> **Task description**
Every entry must come back exactly as it was given.

Supplied data: Begin

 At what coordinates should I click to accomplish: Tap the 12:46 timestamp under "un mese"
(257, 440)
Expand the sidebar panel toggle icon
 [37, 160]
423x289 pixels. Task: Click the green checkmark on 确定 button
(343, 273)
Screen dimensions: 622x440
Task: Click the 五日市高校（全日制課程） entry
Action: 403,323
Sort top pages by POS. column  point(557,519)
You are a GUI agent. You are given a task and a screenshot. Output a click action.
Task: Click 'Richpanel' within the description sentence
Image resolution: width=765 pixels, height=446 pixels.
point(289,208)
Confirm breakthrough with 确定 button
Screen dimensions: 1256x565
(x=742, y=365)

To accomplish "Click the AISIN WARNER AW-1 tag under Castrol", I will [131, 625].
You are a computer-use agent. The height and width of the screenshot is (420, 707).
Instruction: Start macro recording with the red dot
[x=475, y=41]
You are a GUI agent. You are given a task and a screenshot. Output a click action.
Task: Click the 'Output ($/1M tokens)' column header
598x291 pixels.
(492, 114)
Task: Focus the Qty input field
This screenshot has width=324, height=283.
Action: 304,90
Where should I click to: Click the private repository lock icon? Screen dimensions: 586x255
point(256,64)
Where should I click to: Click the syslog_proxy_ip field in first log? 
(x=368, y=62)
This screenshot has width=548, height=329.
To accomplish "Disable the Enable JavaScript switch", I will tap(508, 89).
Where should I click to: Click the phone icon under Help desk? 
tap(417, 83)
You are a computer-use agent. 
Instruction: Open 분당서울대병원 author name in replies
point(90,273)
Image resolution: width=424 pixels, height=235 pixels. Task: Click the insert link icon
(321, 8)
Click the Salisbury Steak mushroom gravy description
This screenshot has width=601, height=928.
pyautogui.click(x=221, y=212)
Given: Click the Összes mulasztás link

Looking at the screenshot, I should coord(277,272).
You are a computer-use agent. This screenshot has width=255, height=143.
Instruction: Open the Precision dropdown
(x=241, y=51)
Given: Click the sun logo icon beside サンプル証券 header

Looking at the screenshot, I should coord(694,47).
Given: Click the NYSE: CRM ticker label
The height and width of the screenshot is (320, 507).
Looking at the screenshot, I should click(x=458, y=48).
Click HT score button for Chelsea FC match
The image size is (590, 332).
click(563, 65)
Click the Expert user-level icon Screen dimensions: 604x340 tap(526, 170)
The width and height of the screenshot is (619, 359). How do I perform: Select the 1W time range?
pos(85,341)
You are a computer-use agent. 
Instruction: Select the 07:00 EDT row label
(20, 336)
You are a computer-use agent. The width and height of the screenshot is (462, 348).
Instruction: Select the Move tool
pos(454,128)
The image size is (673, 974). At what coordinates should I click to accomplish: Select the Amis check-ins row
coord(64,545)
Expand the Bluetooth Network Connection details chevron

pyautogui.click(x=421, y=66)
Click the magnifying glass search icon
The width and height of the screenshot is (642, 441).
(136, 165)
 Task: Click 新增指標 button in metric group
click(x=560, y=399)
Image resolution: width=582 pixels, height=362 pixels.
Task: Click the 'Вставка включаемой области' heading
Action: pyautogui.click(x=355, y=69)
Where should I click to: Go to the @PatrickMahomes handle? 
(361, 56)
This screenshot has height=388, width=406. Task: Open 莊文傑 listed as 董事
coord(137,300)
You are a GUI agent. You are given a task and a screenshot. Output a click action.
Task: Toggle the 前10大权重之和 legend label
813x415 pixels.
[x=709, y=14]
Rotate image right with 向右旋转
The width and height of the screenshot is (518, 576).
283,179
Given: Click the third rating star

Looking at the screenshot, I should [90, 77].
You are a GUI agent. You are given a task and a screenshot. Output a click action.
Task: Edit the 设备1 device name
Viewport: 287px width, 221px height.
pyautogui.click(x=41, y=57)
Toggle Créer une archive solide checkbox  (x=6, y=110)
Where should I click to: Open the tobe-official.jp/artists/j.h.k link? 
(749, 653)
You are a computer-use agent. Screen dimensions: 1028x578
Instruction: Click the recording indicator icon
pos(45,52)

Supplied data: End

> **Solved exercise**
 At what coordinates should I click to accomplish: Tap the 12:46 timestamp under "un mese"
(257, 440)
Expand the sidebar panel toggle icon
 [37, 160]
423x289 pixels. Task: Click the green checkmark on 确定 button
(343, 273)
Screen dimensions: 622x440
Task: Click the 五日市高校（全日制課程） entry
Action: 403,323
Sort top pages by POS. column  point(557,519)
You are a GUI agent. You are given a task and a screenshot. Output a click action.
Task: Click 'Richpanel' within the description sentence
Image resolution: width=765 pixels, height=446 pixels.
point(289,208)
Confirm breakthrough with 确定 button
Screen dimensions: 1256x565
(x=742, y=365)

To accomplish "Click the AISIN WARNER AW-1 tag under Castrol", I will [131, 625].
You are a computer-use agent. The height and width of the screenshot is (420, 707).
Instruction: Start macro recording with the red dot
[x=475, y=41]
You are a GUI agent. You are given a task and a screenshot. Output a click action.
Task: Click the 'Output ($/1M tokens)' column header
598x291 pixels.
(492, 114)
Task: Focus the Qty input field
This screenshot has width=324, height=283.
Action: 304,90
Where should I click to: Click the private repository lock icon? Screen dimensions: 586x255
point(256,64)
Where should I click to: Click the syslog_proxy_ip field in first log? 
(x=368, y=62)
This screenshot has width=548, height=329.
To accomplish "Disable the Enable JavaScript switch", I will tap(508, 89).
Where should I click to: Click the phone icon under Help desk? 
tap(417, 83)
You are a computer-use agent. 
Instruction: Open 분당서울대병원 author name in replies
point(90,273)
Image resolution: width=424 pixels, height=235 pixels. Task: Click the insert link icon
(321, 8)
Click the Salisbury Steak mushroom gravy description
This screenshot has width=601, height=928.
pyautogui.click(x=221, y=212)
Given: Click the Összes mulasztás link

Looking at the screenshot, I should coord(277,272).
You are a computer-use agent. This screenshot has width=255, height=143.
Instruction: Open the Precision dropdown
(x=241, y=51)
Given: Click the sun logo icon beside サンプル証券 header

Looking at the screenshot, I should coord(694,47).
Given: Click the NYSE: CRM ticker label
The height and width of the screenshot is (320, 507).
Looking at the screenshot, I should click(x=458, y=48).
Click HT score button for Chelsea FC match
The image size is (590, 332).
click(563, 65)
Click the Expert user-level icon Screen dimensions: 604x340 tap(526, 170)
The width and height of the screenshot is (619, 359). How do I perform: Select the 1W time range?
pos(85,341)
You are a computer-use agent. 
Instruction: Select the 07:00 EDT row label
(20, 336)
You are a computer-use agent. The width and height of the screenshot is (462, 348).
Instruction: Select the Move tool
pos(454,128)
The image size is (673, 974). At what coordinates should I click to accomplish: Select the Amis check-ins row
coord(64,545)
Expand the Bluetooth Network Connection details chevron

pyautogui.click(x=421, y=66)
Click the magnifying glass search icon
The width and height of the screenshot is (642, 441).
(136, 165)
 Task: Click 新增指標 button in metric group
click(x=560, y=399)
Image resolution: width=582 pixels, height=362 pixels.
Task: Click the 'Вставка включаемой области' heading
Action: pyautogui.click(x=355, y=69)
Where should I click to: Go to the @PatrickMahomes handle? 
(361, 56)
This screenshot has height=388, width=406. Task: Open 莊文傑 listed as 董事
coord(137,300)
You are a GUI agent. You are given a task and a screenshot. Output a click action.
Task: Toggle the 前10大权重之和 legend label
813x415 pixels.
[x=709, y=14]
Rotate image right with 向右旋转
The width and height of the screenshot is (518, 576).
283,179
Given: Click the third rating star

Looking at the screenshot, I should [90, 77].
You are a GUI agent. You are given a task and a screenshot. Output a click action.
Task: Edit the 设备1 device name
Viewport: 287px width, 221px height.
pyautogui.click(x=41, y=57)
Toggle Créer une archive solide checkbox  (x=6, y=110)
Where should I click to: Open the tobe-official.jp/artists/j.h.k link? 
(749, 653)
You are a computer-use agent. Screen dimensions: 1028x578
Instruction: Click the recording indicator icon
pos(45,52)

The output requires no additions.